I got a fix for this this morning thanks to Iain Wilkie in the photoshop family group. Tried this and it works perfectly every time 

"Fixed it !!! 
 Download the latest Wacon Driver thats the first step .... But still doesn't work as you then need to set this up now. 
 Go to Control Panel and look for Pen and Tablet Properties. You will see a pen with two buttons ... Set both to "Right Click" then go to Advanced and set the "Hover Click" and click OK. Then exit. 
 When you go to LR5 to right click simply hover over where you want and click the button. No need to touch the screen. Took me ages to figure this out, hope it helps everyone having a problem"

Thanks for all of the help and input above.
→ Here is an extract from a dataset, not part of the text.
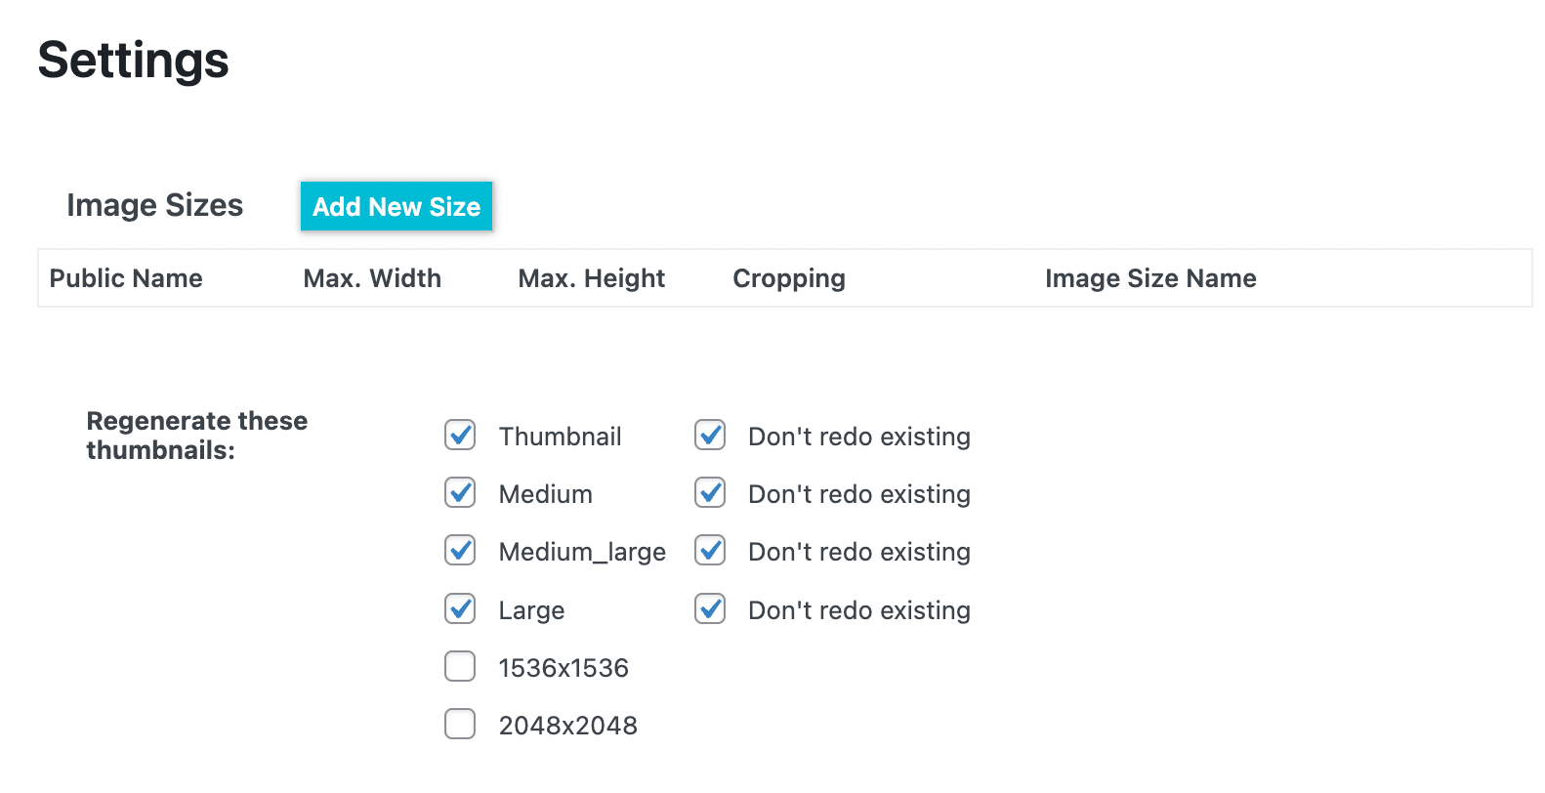
Task: Uncheck Don't redo existing for Large
Action: [709, 609]
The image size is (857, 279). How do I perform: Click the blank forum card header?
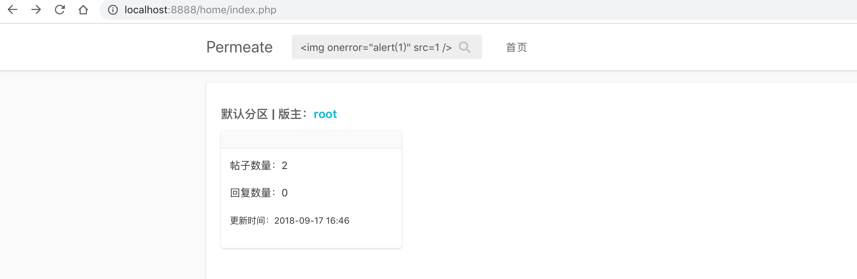click(311, 139)
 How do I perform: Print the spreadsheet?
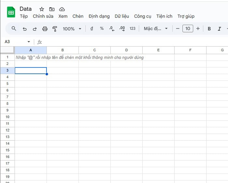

Hopefully this might work for others as well


----------



## Victoria Bampton (Nov 26, 2013)

Excellent, thanks for posting back with the solution!


----------



## matsmithphotog (Jan 12, 2014)

Augi

I installed the feeldriver but after a reboot, clicking on "Pen Tablet Properties" I'm getting a message saying "a supported tablet was not found on the system".

Strange, because I also downloaded the Wacom hardware detection prog which said a supported device *was* found...

Did you get that problem too?


----------



## bobrobert (Jan 13, 2014)

That is a recurring problem that is usually solved by unplugging and plugging in again or a reboot.


----------